Старому актеру, игравшему простака Юпитера, чья голова склонялась под бременем огромной короны, еле-еле удалось на минуту развеселить публику семейной сценой с Юноной из-за счета кухарки. А когда один за другим стали выходить боги - Нептун, Плутон, Минерва и прочие, - это чуть было не испортило все. Мало-помалу поднялся беспокойный ропот, выражавший всеобщее нетерпение, зрители не интересовались больше сценой и смотрели в зал. Люси и Лабордет пересмеивались; граф де Вандевр поглядывал по сторонам из-за полных плеч Бланш, а Фошри украдкой наблюдал за ложей Мюффа; граф сидел с невозмутимым лицом, словно ничего не понял; графиня неопределенно улыбалась, мечтательно устремив глаза вдаль. И вдруг среди всеобщего недовольства раздался, словно беглая стрельба, сухой треск аплодисментов клаки. Все повернулись к сцене: уж не Нана ли вышла, наконец? Долго же она заставляет себя ждать, эта Нана!
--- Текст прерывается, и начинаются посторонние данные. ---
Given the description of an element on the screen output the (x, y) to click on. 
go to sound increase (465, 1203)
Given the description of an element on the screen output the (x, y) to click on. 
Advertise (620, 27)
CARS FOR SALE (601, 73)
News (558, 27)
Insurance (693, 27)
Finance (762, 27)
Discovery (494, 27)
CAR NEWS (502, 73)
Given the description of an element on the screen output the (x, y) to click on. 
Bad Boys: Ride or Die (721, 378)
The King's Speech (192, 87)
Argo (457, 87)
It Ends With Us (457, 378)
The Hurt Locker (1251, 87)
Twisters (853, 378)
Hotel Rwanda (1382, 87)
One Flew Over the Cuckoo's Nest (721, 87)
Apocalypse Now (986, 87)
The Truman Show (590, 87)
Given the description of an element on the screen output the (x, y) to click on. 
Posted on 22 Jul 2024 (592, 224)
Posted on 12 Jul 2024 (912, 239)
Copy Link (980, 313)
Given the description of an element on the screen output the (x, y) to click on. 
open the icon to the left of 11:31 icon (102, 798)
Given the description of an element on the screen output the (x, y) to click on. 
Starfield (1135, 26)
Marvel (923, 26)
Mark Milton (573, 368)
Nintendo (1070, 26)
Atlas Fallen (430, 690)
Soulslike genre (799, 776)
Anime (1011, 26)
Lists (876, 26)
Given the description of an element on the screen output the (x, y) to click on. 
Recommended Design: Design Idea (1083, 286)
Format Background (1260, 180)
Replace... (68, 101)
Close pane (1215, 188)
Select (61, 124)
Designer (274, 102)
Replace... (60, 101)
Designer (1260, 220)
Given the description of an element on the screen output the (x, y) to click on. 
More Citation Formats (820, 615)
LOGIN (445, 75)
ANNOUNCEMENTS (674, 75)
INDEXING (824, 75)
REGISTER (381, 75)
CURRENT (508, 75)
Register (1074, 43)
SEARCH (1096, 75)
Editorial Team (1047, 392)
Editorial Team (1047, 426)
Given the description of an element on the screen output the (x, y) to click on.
Но то была депутация смертных, которую вели Ганимед и Ирида; почтенные буржуа - обманутые мужья - явились к владыке богов с жалобой на Венеру: она-де необузданностью своих страстей дурно влияет на их жен. Хор, написанный в наивно-жалобном тоне, прерывавшийся многозначительными паузами, чрезвычайно насмешил публику. Весь зал облетела острота: "хор рогоносцев", и название это так и сохранилось за хором. У хористов был забавный вид - зрители находили, что внешность у них подходящая, особенно у толстяка с круглой, как луна, физиономией.

Но вот явился взбешенный Вулкан, требуя возвратить ему жену, сбежавшую три дня назад. Снова запел хор, взывая к богу рогоносцев Вулкану. Эту роль исполнял Фонтан, комик с озорным и самобытным дарованием, но с разнузданной фантазией; он вышел в огненно-рыжем парике, в гриме сельского кузнеца с голыми руками, на которых были вытатуированы сердца, пронзенные стрелами. Женский голос пронзительно крикнул: "До чего ж уродлив!", - и все женщины, аплодируя, расхохотались.

Следующая сцена показалась публике нескончаемой. Юпитер все тянул, собирая совет богов, чтобы поставить на обсуждение петицию обманутых мужей. А Нана все нет и нет! Уж не приберегают ли ее к самому концу, перед тем, как опустить занавес? Это длительное ожидание стало раздражать публику. Снова послышался ропот.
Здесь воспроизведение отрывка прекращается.